# PyTorch Tensors: Vectors & Matrices

## 🎯 Introduction

Welcome to the foundational world of PyTorch tensors! This notebook will take you from complete beginner to confident tensor manipulator. Tensors are the fundamental data structure in PyTorch - they're like NumPy arrays but with superpowers: automatic differentiation, GPU acceleration, and deep integration with neural network operations.

### 🧠 What You'll Learn

By the end of this notebook, you'll understand:
- **Tensor fundamentals**: Creation, properties, and mental models
- **Matrix operations**: The mathematical backbone of neural networks
- **Broadcasting magic**: How PyTorch handles mismatched dimensions
- **Embedding vs one-hot**: Why embeddings revolutionized NLP
- **Batch processing**: The key to efficient neural network training

### 🎓 Prerequisites

- Basic Python knowledge (lists, functions, loops)
- Elementary linear algebra (vectors, matrices, matrix multiplication)
- No prior PyTorch experience needed!

### 🚀 Why This Matters

Understanding tensors is crucial because:
- Every neural network operation is a tensor transformation
- Efficient tensor operations = faster training and inference
- Shape mismatches are the #1 source of PyTorch bugs
- Proper tensor design enables scalable deep learning

---

## 📚 Table of Contents

1. **[Core Mental Model](#core-mental-model)** - Understanding what tensors really are
2. **[Vector/Matrix Operations](#vector-matrix-operations)** - Essential operations for neural networks  
3. **[One-Hot vs Embedding Vectors](#one-hot-vs-embedding-vectors)** - The embedding revolution explained
4. **[Tiny Exercise: Batch Operations](#tiny-exercise-batch-operations)** - Putting it all together

In [1]:
# Essential imports for tensor operations
import torch                    # Core PyTorch library
import torch.nn as nn          # Neural network modules
import torch.nn.functional as F # Functional interface (activations, losses, etc.)
import numpy as np             # For comparison and some operations

# Reproducibility setup - always do this first!
# These ensure your results are consistent across runs
torch.manual_seed(0)    # Sets PyTorch random seed
np.random.seed(0)       # Sets NumPy random seed

# Environment information - important for debugging
print(f"PyTorch version: {torch.__version__}")
print(f"Python executable: {__import__('sys').executable}")

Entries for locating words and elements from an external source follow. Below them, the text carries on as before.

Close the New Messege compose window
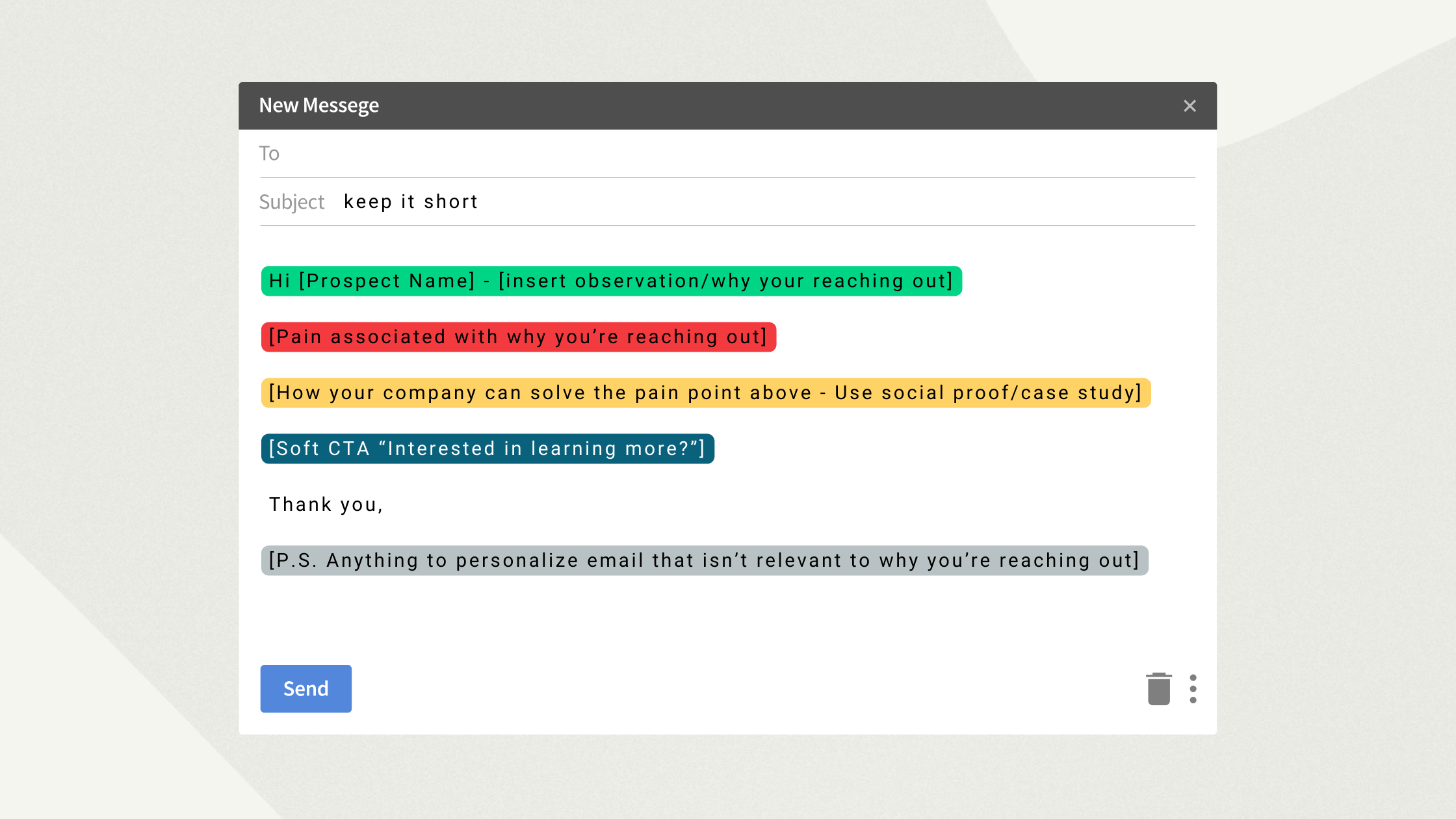The image size is (1456, 819). [x=1190, y=105]
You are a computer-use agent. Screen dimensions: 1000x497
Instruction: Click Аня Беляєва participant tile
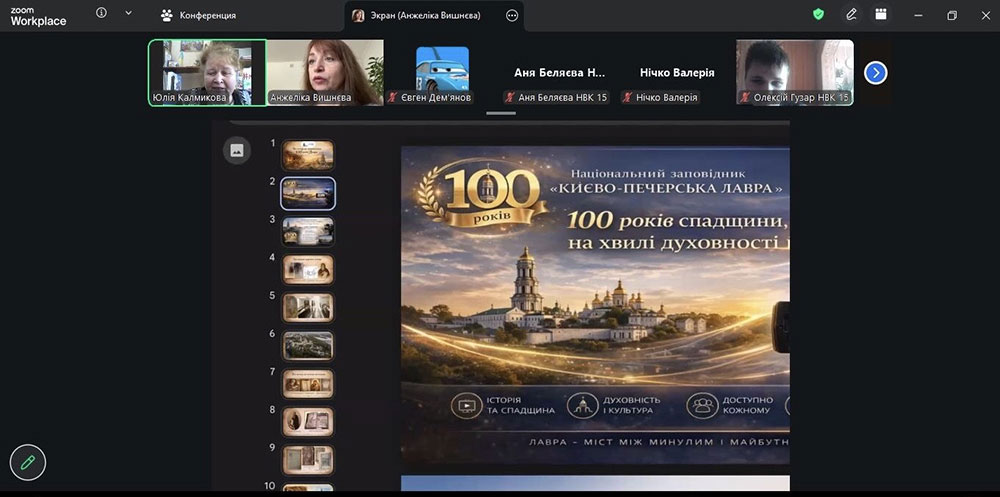[x=560, y=73]
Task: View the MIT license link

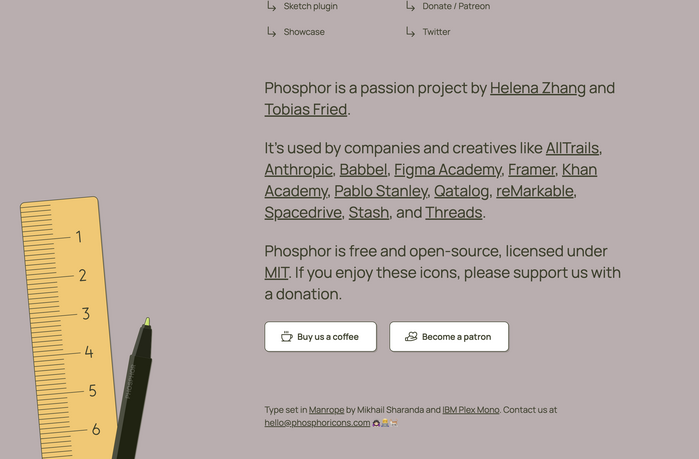Action: tap(277, 273)
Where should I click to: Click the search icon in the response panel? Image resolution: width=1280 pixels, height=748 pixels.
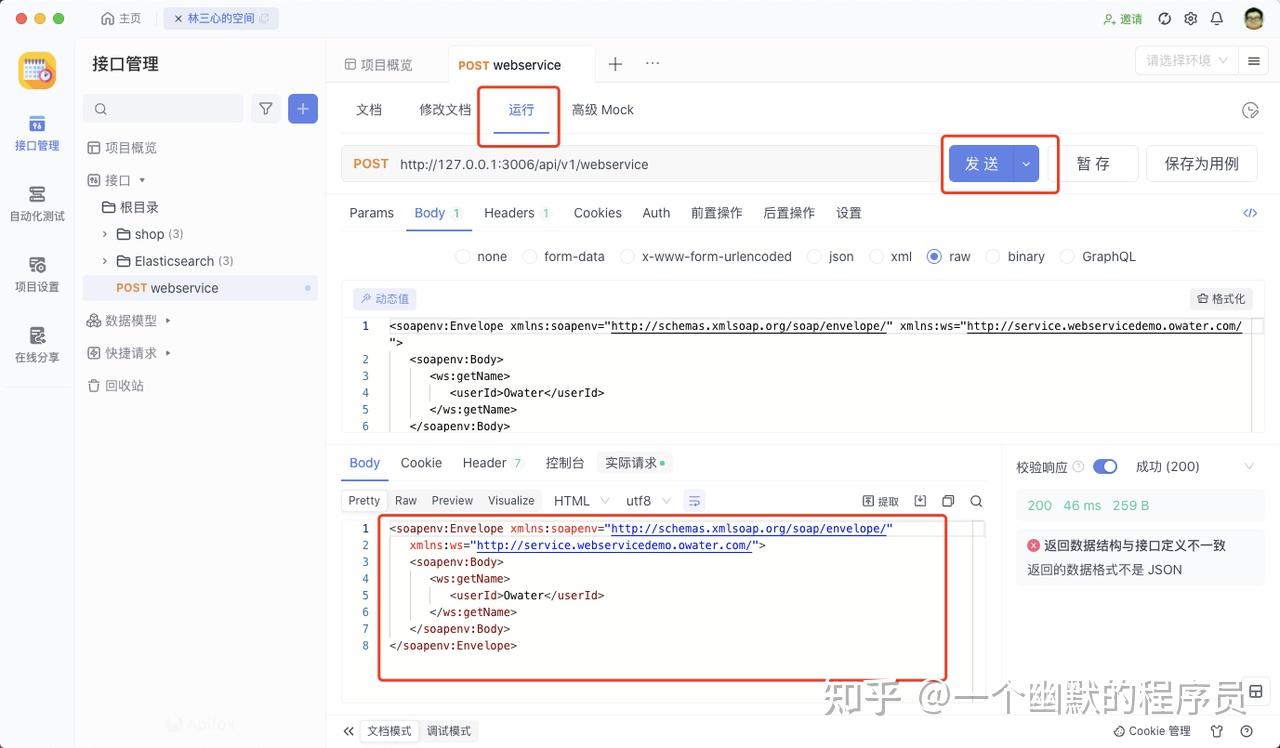pos(976,500)
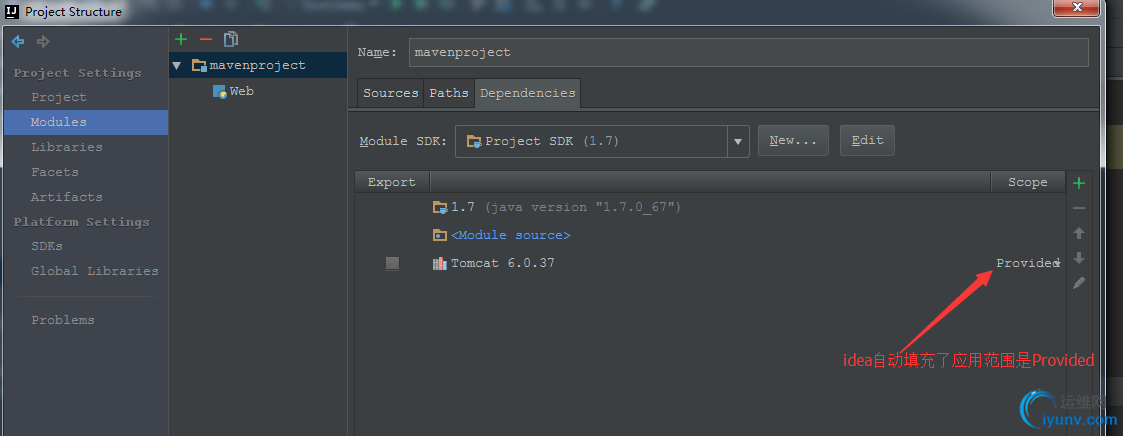Switch to the Paths tab

tap(449, 93)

# Device detection - CPU vs GPU
# We'll use CPU for this tutorial to ensure reproducibility
available_device = 'cuda' if torch.cuda.is_available() else 'cpu'
device = torch.device('cpu')  # Force CPU for consistent results

print(f"Available device: {available_device}")
print(f"Using device: {device}")

# Quick tensor creation test to verify everything works
test_tensor = torch.tensor([1.0, 2.0, 3.0])
print(f"✓ PyTorch is working! Test tensor: {test_tensor}")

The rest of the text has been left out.